Lindbladian reverse engineering for general non-equilibrium steady states: A scalable null-space approach

1- New methods for deriving Lindblad for given steady state
2-Method is potentially simple

1-Examples are solely for benchmarking the theory

The authors Leonardo da Silva Souza and Fernando Iemini derive in their draft with the title ''Lindbladian reverse engineering for general non-equilibrium steady states: A scalable null-space approach'' a method to calculate the coefficients scaling predefined Hamiltonian terms and jump operators that evolve a quantum system into a given stationary state. The method is quite general and assumes time evolution of density operators with Lindblad master equations. The authors demonstrate that finding the coefficients require to solve a linear system of L x K^2 dimension where L is the number of Hamiltonian terms and K the number of jump operators. They apply this approach to harmonic oscillators where they predict how to generate coherent and squeezed states and to a collective spin model.

My personal opinion is that this draft is very interesting and the method that the authors apply can be useful for many different disciplines working with open quantum systems. With this I argue that this draft is potentially suitable for SciPost Physics. The biggest weakness of this draft are the examples and before I come to several minor criticims I would like the authors to address this major point.

Major: I would have expected that the authors use their developed method to derive new results but for some reason the authors only discuss examples which, I would say, only benchmark their theory. While this is definitely a good check, I would appreciate if the authors could add one new example. Alternatively, I would also be happy if the authors could at least clarify what are the new insights that one gains from these known examples.

Minor:

(i) This is maybe because of my ignorance: it took me a while to understand that the steady state but also the hermitian and jump operators are given. Could the authors clarify this before Eq. (4), where you write the steady state is known. Maybe just add there that also the hermitian and jump operators are know. I guess in an experiment this would mean you have a certain but possibly not full control over the system. Maybe the authors could comment?

(ii) The authors write: ''This function computes roughly the norm [...]'' Why roughly?

(iii) I believe the challenge in the authors' method, which is basically captured by Eq.(9), is the calculation of the elements of the matrix M. This would in general require to calculate complicated operator products. Can the authors comment on this? How does one calculate M for a more general situation where one cannot rely on analytical results as in the examples.

[Extracted entries]:
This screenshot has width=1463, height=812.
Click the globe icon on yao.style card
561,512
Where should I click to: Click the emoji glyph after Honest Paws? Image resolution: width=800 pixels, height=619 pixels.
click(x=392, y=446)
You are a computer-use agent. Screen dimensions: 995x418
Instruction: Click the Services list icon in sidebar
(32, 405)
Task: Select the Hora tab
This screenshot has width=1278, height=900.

==

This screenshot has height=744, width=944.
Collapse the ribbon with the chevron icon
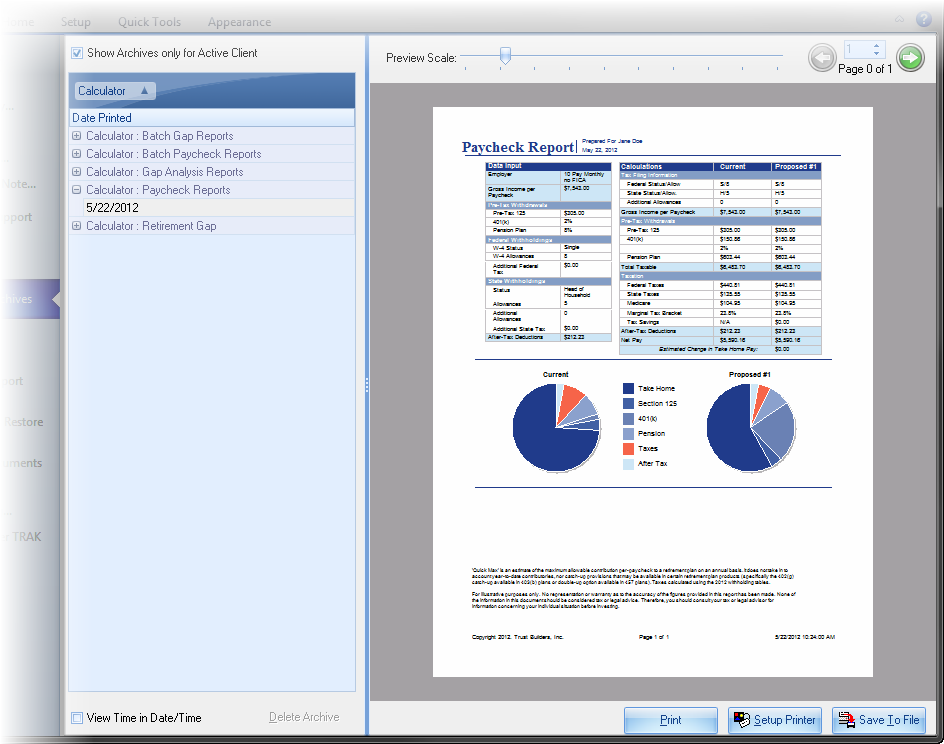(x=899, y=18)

--

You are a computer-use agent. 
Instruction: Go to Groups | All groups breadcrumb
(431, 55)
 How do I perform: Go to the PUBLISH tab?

[Goal]: Summarize the review of the Lindbladian reverse-engineering draft in three sentences.

[Response to this task]: The review describes a draft by Leonardo da Silva Souza and Fernando Iemini that derives a method for calculating the coefficients of predefined Hamiltonian terms and jump operators that evolve a quantum system into a given stationary state, and applies it to harmonic oscillators and a collective spin model. The reviewer finds the draft very interesting, considers the method useful for many disciplines working with open quantum systems, and argues that it is potentially suitable for SciPost Physics. As its biggest weakness, the examples only benchmark the theory, so the reviewer asks for one new example or a clarification of the new insights gained, and also raises minor points about stating that the hermitian and jump operators are given, the word "roughly," and how to calculate the matrix M in more general situations.